Tally up the lines below that contain the word "computer" and give the total alone.

=-=-=-=-=

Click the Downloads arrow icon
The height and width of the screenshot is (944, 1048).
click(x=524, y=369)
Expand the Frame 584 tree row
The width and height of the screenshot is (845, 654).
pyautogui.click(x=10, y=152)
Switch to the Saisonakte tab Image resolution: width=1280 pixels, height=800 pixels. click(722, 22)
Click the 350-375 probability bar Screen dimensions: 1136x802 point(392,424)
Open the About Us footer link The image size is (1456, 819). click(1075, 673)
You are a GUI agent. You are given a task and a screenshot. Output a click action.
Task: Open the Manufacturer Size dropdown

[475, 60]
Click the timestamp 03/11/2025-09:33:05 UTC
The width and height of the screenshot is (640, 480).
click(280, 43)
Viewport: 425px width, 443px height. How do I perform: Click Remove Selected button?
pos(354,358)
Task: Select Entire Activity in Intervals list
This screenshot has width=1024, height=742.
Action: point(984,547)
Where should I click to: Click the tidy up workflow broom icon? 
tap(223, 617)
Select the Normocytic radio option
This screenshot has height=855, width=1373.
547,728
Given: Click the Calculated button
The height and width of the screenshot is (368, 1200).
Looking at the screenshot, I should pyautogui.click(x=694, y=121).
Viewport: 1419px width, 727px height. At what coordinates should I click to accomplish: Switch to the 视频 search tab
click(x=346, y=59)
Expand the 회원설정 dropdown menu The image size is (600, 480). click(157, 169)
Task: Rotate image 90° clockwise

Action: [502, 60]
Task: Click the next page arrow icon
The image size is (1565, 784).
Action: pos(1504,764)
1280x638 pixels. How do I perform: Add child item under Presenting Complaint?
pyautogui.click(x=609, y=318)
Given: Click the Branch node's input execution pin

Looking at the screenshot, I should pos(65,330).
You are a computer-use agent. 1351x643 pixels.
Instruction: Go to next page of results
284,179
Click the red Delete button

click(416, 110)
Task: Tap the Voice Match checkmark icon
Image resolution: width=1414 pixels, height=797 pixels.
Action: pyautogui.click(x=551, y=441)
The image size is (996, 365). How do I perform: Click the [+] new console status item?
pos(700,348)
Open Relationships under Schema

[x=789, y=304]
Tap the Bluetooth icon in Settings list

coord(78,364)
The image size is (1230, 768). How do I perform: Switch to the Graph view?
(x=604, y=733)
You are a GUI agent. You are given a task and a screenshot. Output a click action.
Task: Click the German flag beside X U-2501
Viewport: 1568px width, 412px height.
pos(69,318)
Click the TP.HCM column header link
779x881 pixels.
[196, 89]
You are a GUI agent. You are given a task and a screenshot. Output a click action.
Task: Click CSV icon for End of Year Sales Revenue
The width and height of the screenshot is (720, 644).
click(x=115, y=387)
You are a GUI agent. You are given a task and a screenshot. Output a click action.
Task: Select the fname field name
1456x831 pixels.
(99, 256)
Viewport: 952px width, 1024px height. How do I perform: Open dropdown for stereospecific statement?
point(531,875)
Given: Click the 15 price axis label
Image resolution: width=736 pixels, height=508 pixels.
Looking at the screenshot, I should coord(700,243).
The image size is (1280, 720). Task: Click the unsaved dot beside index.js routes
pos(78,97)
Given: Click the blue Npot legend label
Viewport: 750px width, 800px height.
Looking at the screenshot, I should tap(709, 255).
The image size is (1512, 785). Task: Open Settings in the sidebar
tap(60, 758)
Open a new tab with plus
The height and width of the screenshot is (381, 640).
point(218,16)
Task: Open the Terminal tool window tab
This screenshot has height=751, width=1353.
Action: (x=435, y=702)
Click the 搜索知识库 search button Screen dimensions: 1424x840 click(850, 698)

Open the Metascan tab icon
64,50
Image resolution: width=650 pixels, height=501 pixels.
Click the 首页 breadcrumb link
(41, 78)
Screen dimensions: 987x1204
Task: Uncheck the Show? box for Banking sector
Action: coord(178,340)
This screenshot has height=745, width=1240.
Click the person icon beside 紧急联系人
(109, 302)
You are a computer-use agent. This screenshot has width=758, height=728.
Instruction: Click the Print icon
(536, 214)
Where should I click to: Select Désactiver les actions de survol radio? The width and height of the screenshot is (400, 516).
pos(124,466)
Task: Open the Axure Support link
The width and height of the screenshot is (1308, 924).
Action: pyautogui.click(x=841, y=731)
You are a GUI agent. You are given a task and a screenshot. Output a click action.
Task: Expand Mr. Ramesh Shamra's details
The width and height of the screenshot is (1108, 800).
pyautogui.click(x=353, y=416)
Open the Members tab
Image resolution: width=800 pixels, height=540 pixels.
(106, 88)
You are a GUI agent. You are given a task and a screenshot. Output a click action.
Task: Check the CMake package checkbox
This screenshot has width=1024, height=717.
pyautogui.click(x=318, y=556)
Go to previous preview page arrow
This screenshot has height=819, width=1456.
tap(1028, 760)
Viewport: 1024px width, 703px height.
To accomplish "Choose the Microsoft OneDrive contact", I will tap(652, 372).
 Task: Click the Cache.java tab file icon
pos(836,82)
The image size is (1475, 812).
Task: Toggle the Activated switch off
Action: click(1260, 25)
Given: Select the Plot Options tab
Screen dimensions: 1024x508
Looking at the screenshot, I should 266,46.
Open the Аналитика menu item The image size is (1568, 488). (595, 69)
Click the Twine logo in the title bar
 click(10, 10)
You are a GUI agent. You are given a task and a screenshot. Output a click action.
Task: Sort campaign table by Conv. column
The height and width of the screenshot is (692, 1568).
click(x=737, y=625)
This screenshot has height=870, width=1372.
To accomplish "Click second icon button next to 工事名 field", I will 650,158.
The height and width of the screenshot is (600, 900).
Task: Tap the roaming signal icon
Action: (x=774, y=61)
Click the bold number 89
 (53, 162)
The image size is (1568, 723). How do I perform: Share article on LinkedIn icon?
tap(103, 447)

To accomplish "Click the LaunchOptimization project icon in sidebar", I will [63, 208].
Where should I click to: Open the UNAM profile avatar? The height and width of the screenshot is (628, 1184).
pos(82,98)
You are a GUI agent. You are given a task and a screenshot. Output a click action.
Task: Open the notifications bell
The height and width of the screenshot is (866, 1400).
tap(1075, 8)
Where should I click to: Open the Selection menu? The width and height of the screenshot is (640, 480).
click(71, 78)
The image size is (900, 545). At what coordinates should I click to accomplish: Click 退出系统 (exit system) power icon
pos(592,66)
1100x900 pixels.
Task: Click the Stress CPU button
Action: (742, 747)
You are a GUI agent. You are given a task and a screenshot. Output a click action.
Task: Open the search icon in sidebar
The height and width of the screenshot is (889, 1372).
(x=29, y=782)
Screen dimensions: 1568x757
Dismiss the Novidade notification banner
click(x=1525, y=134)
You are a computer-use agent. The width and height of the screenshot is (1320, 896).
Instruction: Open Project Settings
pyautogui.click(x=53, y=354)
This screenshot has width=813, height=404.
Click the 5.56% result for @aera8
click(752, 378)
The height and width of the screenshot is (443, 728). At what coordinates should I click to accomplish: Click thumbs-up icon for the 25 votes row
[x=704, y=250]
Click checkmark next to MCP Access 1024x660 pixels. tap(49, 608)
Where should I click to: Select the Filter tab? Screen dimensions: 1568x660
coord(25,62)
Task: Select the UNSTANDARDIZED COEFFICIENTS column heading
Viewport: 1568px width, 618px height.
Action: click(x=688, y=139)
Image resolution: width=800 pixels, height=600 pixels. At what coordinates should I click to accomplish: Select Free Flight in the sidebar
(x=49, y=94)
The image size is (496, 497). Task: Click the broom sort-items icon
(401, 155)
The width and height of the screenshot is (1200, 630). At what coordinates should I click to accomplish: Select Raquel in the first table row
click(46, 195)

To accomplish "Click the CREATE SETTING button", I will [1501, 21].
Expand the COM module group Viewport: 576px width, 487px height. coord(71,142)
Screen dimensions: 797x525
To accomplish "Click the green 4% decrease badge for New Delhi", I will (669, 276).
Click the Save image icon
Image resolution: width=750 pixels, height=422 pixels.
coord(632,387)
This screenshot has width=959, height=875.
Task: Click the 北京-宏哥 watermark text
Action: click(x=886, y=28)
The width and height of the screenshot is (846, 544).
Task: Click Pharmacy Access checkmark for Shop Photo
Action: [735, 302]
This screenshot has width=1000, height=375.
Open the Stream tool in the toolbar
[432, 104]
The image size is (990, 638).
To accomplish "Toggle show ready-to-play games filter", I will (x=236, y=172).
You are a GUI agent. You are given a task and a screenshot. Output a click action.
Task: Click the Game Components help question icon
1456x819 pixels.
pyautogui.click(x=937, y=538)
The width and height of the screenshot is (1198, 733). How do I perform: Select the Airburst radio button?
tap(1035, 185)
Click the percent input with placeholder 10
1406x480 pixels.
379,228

=-=-=-=-=

EXERCISE SOLUTION: 3